Monday, November 26, 2012

Latour and Modern Art


In We Have Never Been Modern, Latour discusses several ideas regarding the separation and interaction of nature and humans. The author says this about moderns:

The critical power of the moderns lies in this double relationship: they can mobilize Nature at the heart of social relationships, even as they leave Nature infinitely remote from human beings; they are free to make and unmake society, even as they render its laws eluctable, necessary and absolute (37).

Moderns attempt to separate Nature from humans, yet as they separate, they are actually creating. Their attention to the Great Divide after “following the ridiculous constraints of their past” allowed them to further extend the “web of relations between things and humans” (39). So what does this mean in terms of not being modern? At the beginning, Latour spends a considerable amount of time fleshing out the relationships among issues from the Navy to the laboratory. As stated above, separating these things brings them together even more ( a point I’m still trying to fully grasp). Thus, to satisfy those who don’t agree with this, a new generation of thought emerged: postmodernism. Latour quickly nips this thought in the bud by declaring that what the postmoderns offer “is a symptom, not a fresh solution” (46).
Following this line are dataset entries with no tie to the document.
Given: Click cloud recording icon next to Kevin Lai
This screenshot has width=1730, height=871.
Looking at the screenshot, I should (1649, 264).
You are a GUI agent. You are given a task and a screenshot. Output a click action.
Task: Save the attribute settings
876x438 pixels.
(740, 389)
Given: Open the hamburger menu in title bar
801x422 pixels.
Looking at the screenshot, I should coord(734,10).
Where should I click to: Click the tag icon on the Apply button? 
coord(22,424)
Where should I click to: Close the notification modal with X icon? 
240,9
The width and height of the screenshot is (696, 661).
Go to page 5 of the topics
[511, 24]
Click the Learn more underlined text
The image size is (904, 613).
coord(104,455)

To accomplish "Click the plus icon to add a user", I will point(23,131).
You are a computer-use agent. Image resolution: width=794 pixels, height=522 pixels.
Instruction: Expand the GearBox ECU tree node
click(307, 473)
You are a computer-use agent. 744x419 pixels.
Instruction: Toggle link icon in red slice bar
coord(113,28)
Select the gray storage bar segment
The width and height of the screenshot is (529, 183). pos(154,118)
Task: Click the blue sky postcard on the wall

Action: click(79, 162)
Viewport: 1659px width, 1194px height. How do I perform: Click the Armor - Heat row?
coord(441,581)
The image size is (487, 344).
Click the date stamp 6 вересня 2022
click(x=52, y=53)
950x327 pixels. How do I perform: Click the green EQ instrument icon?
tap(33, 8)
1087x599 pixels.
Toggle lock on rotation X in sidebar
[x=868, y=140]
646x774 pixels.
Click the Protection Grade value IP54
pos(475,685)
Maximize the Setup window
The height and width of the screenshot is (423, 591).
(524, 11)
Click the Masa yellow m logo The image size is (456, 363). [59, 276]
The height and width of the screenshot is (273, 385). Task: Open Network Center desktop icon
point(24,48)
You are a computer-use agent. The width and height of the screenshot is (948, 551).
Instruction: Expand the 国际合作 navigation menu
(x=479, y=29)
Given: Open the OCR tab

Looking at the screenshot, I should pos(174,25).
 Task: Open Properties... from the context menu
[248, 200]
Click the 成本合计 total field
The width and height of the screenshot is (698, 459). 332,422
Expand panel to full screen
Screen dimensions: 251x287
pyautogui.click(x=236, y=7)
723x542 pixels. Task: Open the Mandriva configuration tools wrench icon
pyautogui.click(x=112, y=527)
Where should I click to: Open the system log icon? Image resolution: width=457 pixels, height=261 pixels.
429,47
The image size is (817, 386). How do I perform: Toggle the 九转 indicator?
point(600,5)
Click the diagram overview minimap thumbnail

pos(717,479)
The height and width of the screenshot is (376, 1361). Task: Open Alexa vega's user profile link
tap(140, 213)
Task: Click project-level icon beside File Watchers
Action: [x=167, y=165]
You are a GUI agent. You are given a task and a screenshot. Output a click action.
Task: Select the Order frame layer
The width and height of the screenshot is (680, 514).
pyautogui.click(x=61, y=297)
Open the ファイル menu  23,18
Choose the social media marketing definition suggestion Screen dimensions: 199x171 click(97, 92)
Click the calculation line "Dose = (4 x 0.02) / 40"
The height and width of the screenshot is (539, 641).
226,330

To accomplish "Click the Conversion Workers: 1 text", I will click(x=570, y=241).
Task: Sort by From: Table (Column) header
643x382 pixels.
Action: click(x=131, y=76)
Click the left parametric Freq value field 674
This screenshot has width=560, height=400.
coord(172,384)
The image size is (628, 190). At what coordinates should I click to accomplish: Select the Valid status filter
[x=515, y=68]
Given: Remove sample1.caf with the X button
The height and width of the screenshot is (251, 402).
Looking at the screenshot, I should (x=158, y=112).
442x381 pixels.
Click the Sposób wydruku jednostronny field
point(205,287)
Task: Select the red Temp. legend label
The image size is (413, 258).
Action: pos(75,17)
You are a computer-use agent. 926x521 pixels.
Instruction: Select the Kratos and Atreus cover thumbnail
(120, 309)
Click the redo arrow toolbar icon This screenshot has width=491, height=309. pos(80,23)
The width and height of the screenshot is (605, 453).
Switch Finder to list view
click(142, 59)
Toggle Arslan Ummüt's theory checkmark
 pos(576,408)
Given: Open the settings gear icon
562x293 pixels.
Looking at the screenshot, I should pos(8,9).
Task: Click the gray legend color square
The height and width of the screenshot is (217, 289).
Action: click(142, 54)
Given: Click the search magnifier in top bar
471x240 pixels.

With such a discussion of what comes before the moderns (premoderns?) and even after them (postmoderns?), the issue of time stuck out to me. Latour asks an interesting question: “Where do we get the idea of time that passes?” (68). The author answers with the modern Constitution. According to the moderns, once time passes, what was once there has passed forever. What happened in those moments can never happen again. But Latour is not satisfied with that outcome, because we still use things and ideas that are related to the past. An attempt to compartmentalize and cut time perfectly would not be realistic. Latour says it best:

“We do have a future and a past, but the future takes the form of a circle expanding in all directions, and the past is not surpassed but revisited, repeated, surrounded, protected, recombined, reinterpreted and reshuffled” (75).

It is, as Latour calls it, this exchange that describes time. Just like with things and humans, there is no distinction with time. Because everything meshes together in a web of ideas and possibilities, we are not modern. As I read about time, I was reminded of Salvador Dali’s famous painting, The Persistence of Memory. The flattened clocks remind me of memories and ideas that have been repeatedly experienced or encountered. I think that is what Latour is trying to drive home. We shouldn’t think of time as beginning and ending, but rather as something that is a “whirlpool” that doesn’t end (74). Within this whirlpool of time lie the networks of humans, nonhumans and Nature that are continuously in sync with each other. What is interesting, though, is that this painting is classified as Modern Art. I wonder what Latour would think of such a connection?